SEATTLE — The best of Felix Hernandez doesn’t mean what it did in the past. He’s not going to blow away hitters with his fastball the way Hernandez did earlier in his career.
What Hernandez showed Sunday is his best at this stage of his career is still capable of being dominant.
“That was absolutely the best we have seen him all year,” Seattle manager Scott Servais said.
Hernandez rediscovered some of his past form allowing two hits over six strong innings, and Nelson Cruz hit his 17th home run of the season to give the Mariners a 4-0 win over the Oakland Athletics.
Making his fourth start since coming off the disabled list late last month, Hernandez had the best command of his pitches perhaps all season.
Hernandez struck out a season-high eight, including a stretch with four of five outs retired via the strikeout in the fourth and fifth innings. Hernandez had better separation in the speeds between his fastball in the low-90s and a change up in the mid-80s and an excellent curveball.
Hernandez (4-3) allowed only a third-inning double to Matt Joyce and a two-out single to Jaycob Brugman in the fifth. Tony Zych, Mark Rzepczynski, Nick Vincent and Edwin Diaz got the final nine outs for Seattle’s eighth shutout of the season.
“From fastball to change up, everything was perfect,” Hernandez said.
Before heading off to the All-Star Game, Cruz homered for the third time in the past five games after going more than a month without a long ball. Cruz’s home run came in the fourth inning and followed Robinson Cano’s double leading off the inning against Oakland starter Daniel Gossett.
Cruz has been playing through a knee injury and Servais was hopeful his slugger wouldn’t be on his feet much during the All-Star Game and would be limited to just one at-bat.
“You don’t have to run hard anyway,” Cruz said jokingly.
Gossett (1-4) was pulled after 4 1/3 innings, giving up three runs and five hits. He had pitched at least six innings in two of his previous three starts. Oakland manager Bob Melvin said the situation more than the way Gossett was pitching dictated making the move.
“At that point with four days off and a loaded bullpen I just couldn’t give up another run with lefties coming up,” Oakland manager Bob Melvin said. “Third time through the middle of the order I just thought it was time for him to come out.

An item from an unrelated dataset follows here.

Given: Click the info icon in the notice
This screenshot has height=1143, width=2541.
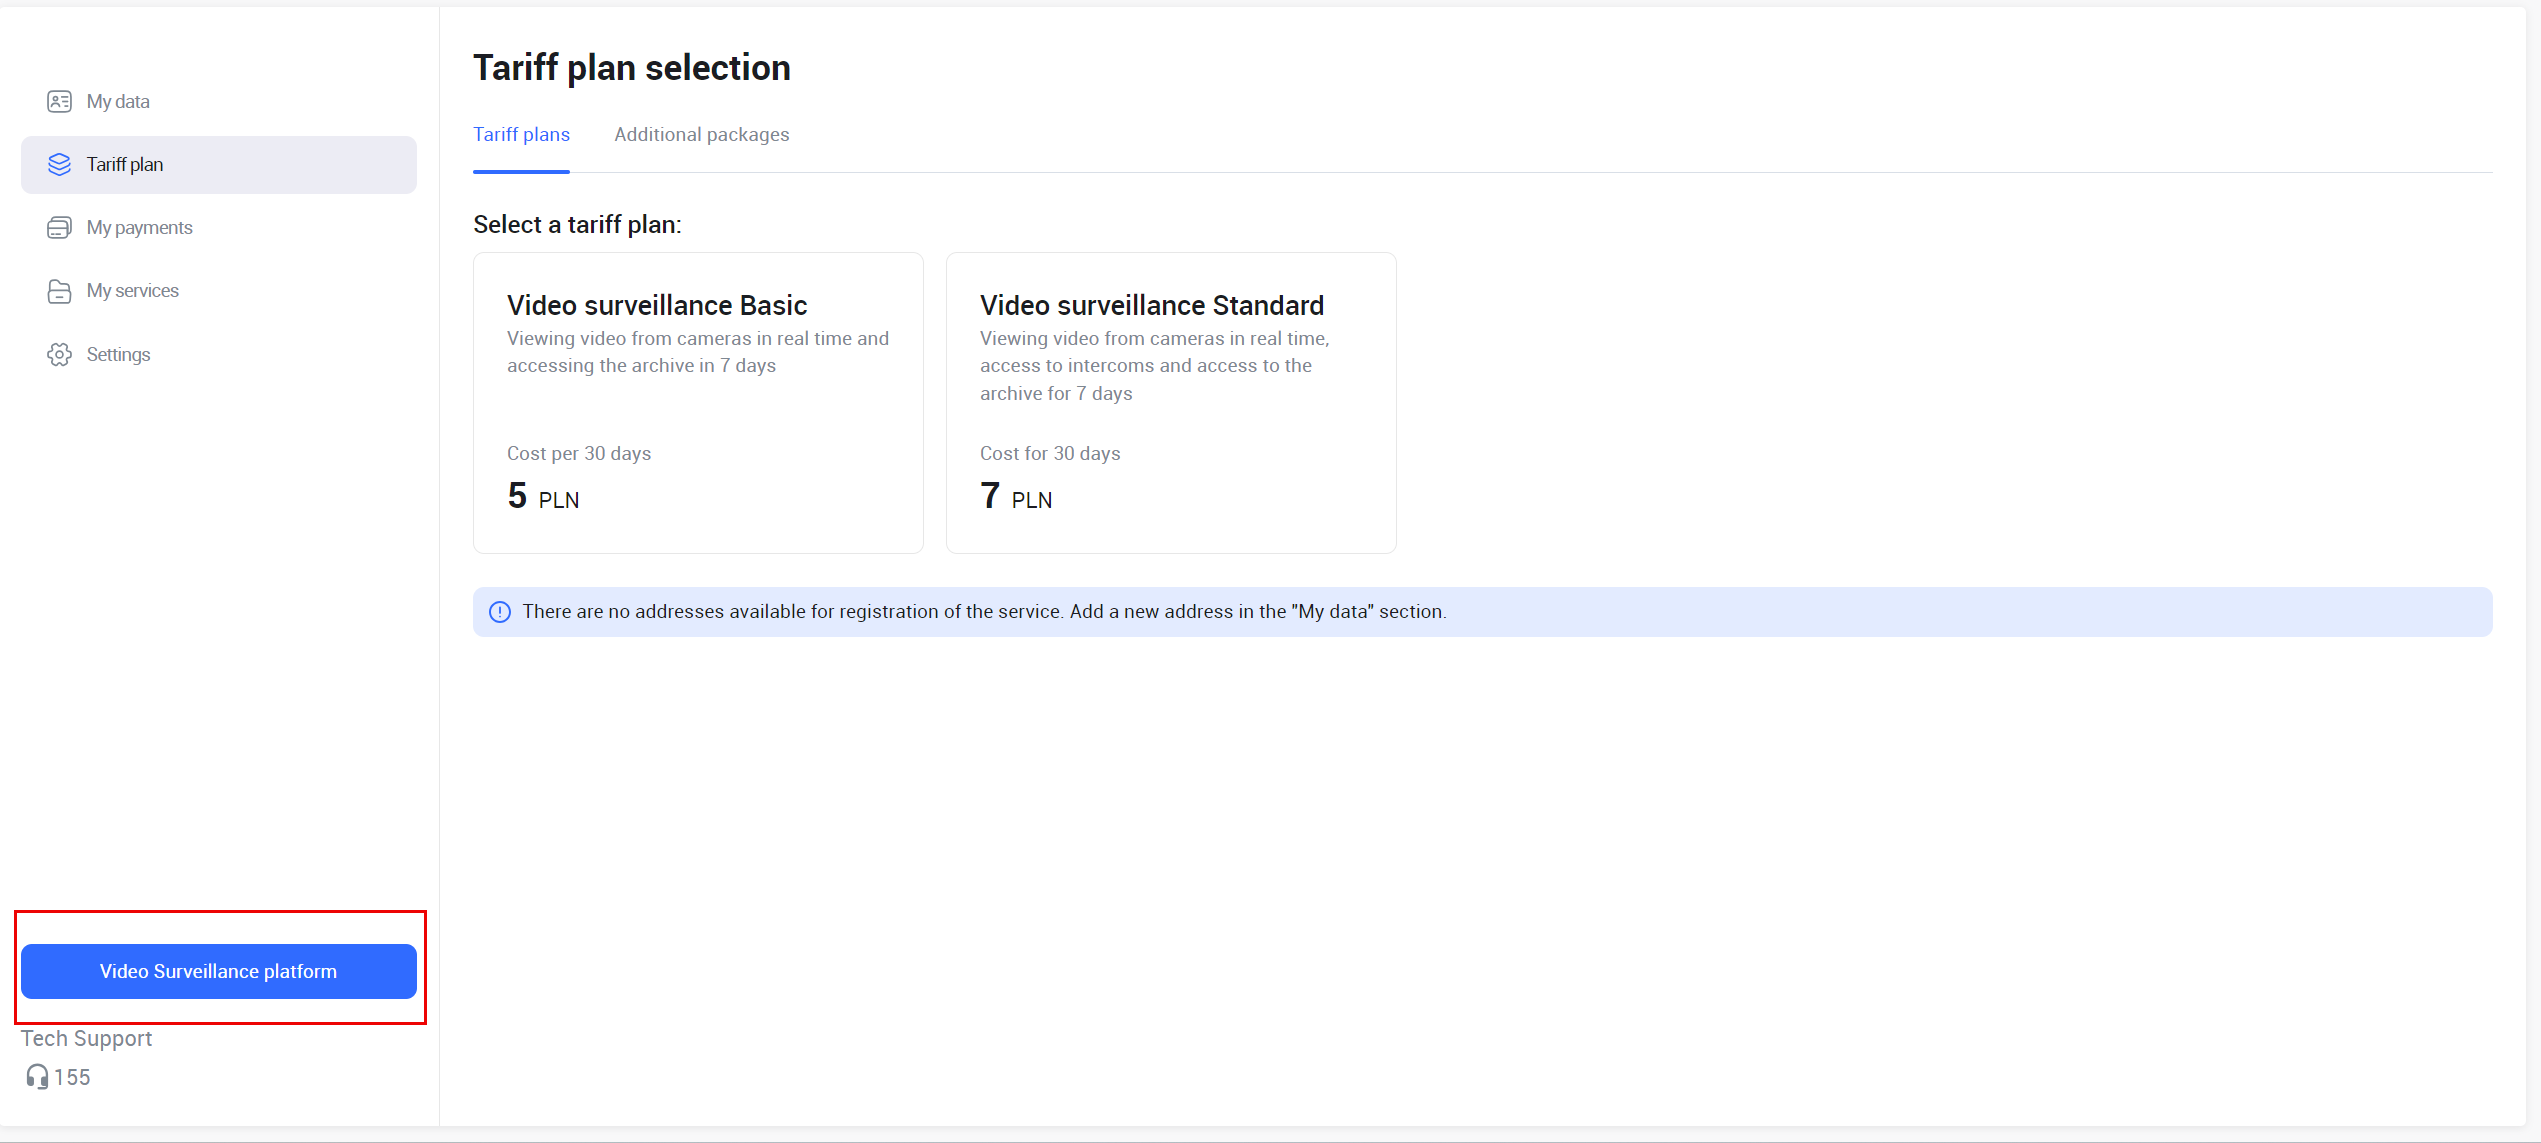Looking at the screenshot, I should 500,612.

But I thought he threw the ball pretty well.”
Seattle also got a run in the third inning thanks to the speed of Jarrod Dyson and his aggressive base running going from first to third on Carlos Ruiz’s single to left-center field. Dyson scored when Jean Segura grounded into a double play. Ruiz had a three-hit game and added an RBI single in the seventh inning.
BREAK TIME
Seattle closed out the pre-All-Star break portion of the schedule at 43-47, but was just 4-10 over the final 14 games prior to the break, including 2-9 at home.
Oakland was shutout for the fifth time this season and at 39-50 has the ninth-worst record in club history since moving to Oakland. They are 21 games behind in the division, the second-largest deficit the club has faced at the break since moving to Oakland.
70 AT THE BREAK
Cruz’s home run gave him an AL-best 70 RBIs at the All-Star break. He’s the seventh different player in club history to reach that mark before the break, but the first to do so since Raul Ibanez in 2006.
MOVING UP
Hernandez’s eight strikeouts gave him 2,310 for his career, moving him past Juan Marichal for 49th on the all-time strikeouts list. It was also his 55th career start with at least six scoreless innings pitched.
ROTATION SET
Seattle will start after the All-Star break with James Paxton on the mound, followed by Felix Hernandez and likely rookie Andrew Moore. The fourth in the rotation is expected to be Ariel Miranda, who was the only Seattle starter to stay healthy throughout the first half of the season.
UP NEXT
Seattle will open up after the All-Star break with a six-game road trip beginning in Chicago against the White Sox.